The “giant arc” concept around which GASP is structured was first envisaged in a design esquisse held prior to the limited design competition that was used to select the architects. Room 11’s winning scheme brought formal clarity and tectonic delight to this elegant organizational principle. The two completed stages of the project have seen this conceptual framework emerge as a beautiful collection of structures.
In stage one of the GASP project, the arc ultimately became a gently curved path incorporating two elevated sections of walkway that extend out across the water. Simply built with interlocking timber balusters, these elements are enlivened by flashes of colour sandwiched between the timber blades. The arc links a series of pavilions and provides a structure around which “art bombs” can be collected. It also permits the natural beauty of the setting to take precedence over the architecture, a notion that sits at the core of the design team’s conceptual approach. Given the success of this initial scheme, it is delightful to see that the original architects have been retained for stage two.

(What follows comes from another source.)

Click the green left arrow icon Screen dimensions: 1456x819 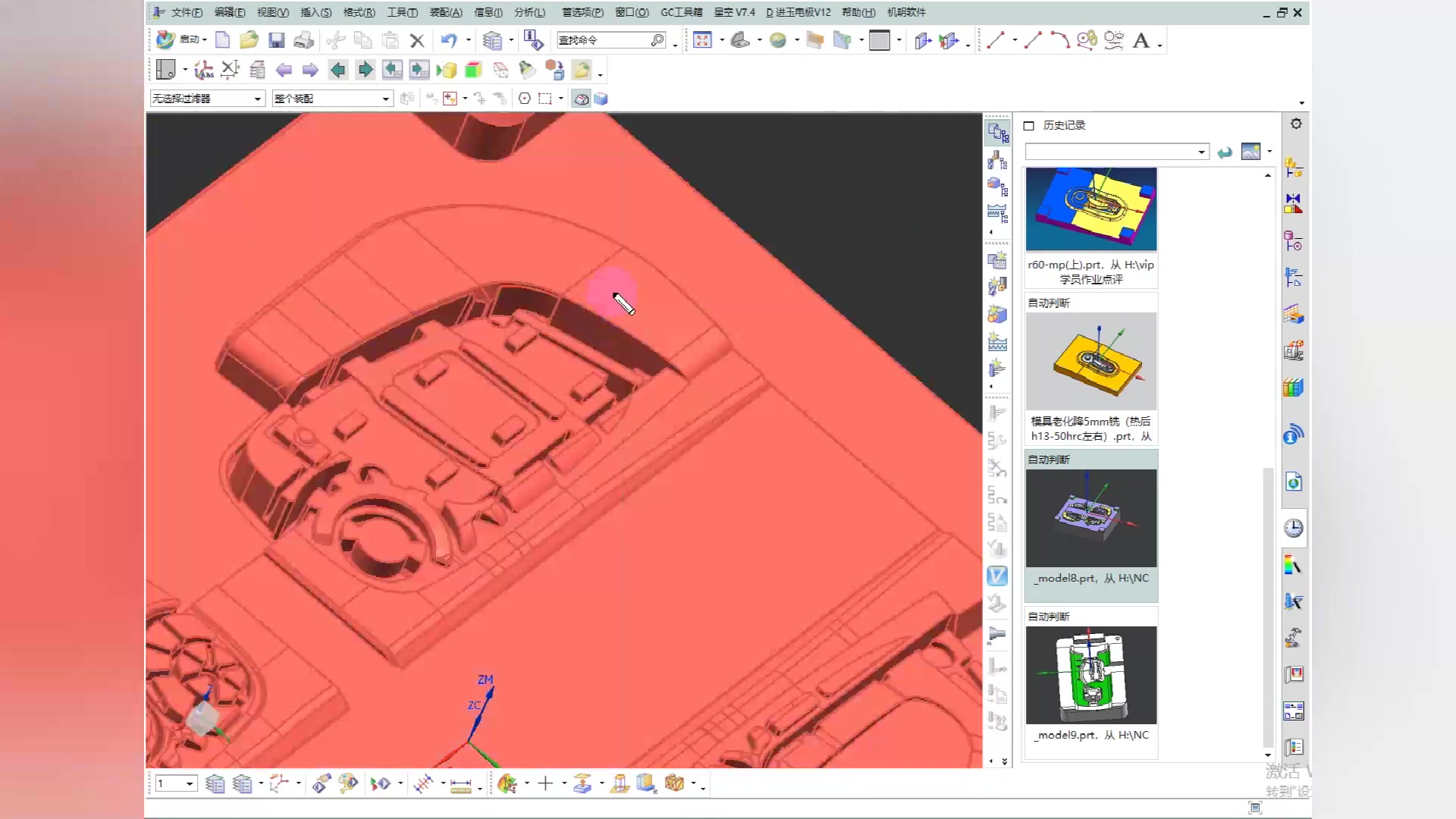[x=338, y=71]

The second stage of the GASP project is located at the extremity of the bay, on Wilkinsons Point. Again, the structures are elemental, an essay in the fundamentals. A set of blade walls establishes a pavilion and a courtyard. Select openings frame views of the surrounding landscape.

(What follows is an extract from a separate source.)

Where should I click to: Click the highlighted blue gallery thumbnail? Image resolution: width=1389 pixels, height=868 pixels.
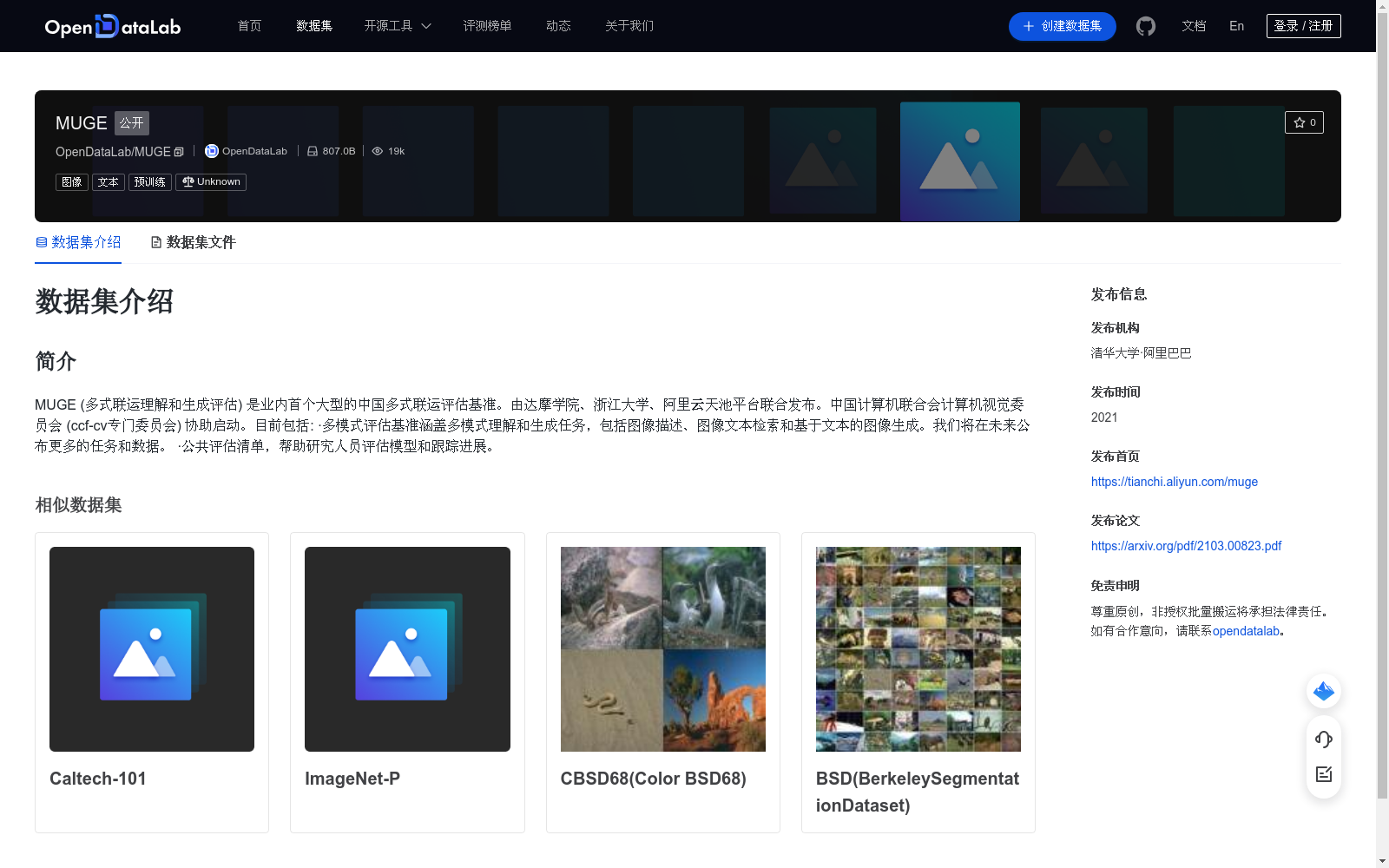[958, 161]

It seems the project is characterized by strong datum lines. The walkway datum hovers over the tide, allowing you to transgress the limits of terra firma to skim across the water. The balustrade datum is a tactile point of human-scaled contact in the vast amphitheatre of the Derwent Basin. The blade wall datum connects the setting with the surrounding distant mountains by editing out residual traces of suburbia. This spare architectural language, the isolation of the facility and the ruin-like remnants from the site’s former use as a staging point for the construction of footings for the nearby Bowen Bridge all contribute to a heightened sense of calm and repose.
What we weren’t able to experience was the capacity of the space to explode into life as a venue for performance. Reports of Domenico de Clario’s “all night” musical performance at Tasmanian art event Dark Mofo illustrate the potency of such a setting as a venue for contemporary art. This is the dynamic and elusive “unknown” in the midst of Room 11’s authoritative architecture: the capacity for art to subvert and surprise.

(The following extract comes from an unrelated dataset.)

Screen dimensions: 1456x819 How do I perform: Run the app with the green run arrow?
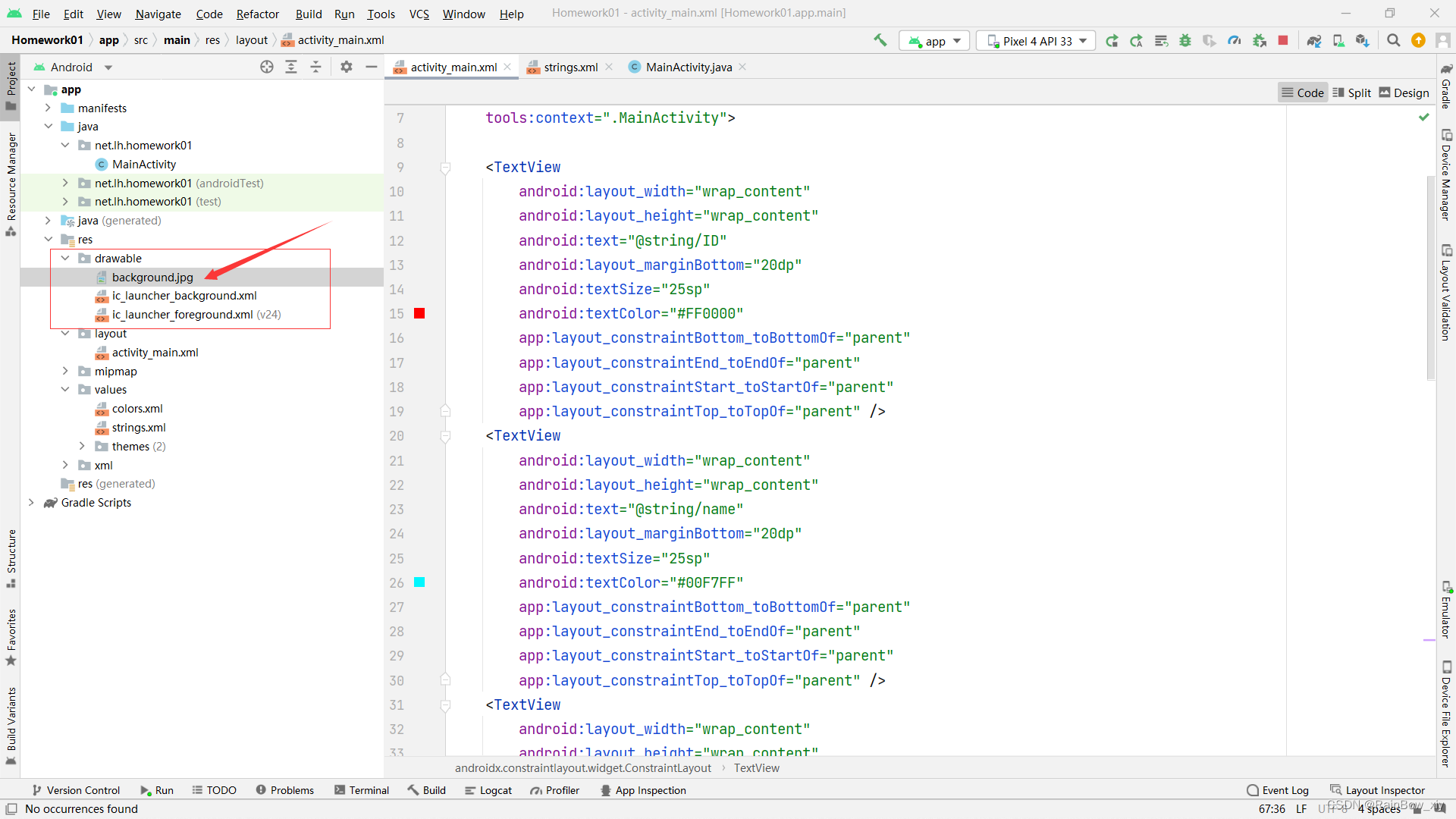(1112, 41)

Room 11’s work at GASP is admirably silent – but also appropriately delightful. The venue continues to facilitate a world-class succession of artistic ventures. GASP was conceived and realized by a dedicated team working in consultation with an engaged and appreciative community. It’s little wonder, then, that the local architectural fraternity are proud of what’s been achieved here. We ought not to be too surprised.
Places like Tasmania, supposedly on the periphery of the cultural and artistic discourse of the major capitals, might be said to offer an equivalent opportunity for creative and intellectual freedom, not to mention commercial opportunities, which are often difficult to procure in the maelstrom of the big smoke. Perhaps this is one of the lessons of GASP, that the ability to execute a meaningful work is only part of the task. Rather, it is the provision of a framework for excellence and the propensity to advocate for delight where little or nothing has been expected that permits this work to excel.
GASP Stage 1 by Room 11 Studio received a 2013 Urban Design Award from the Australian Institute of Architects.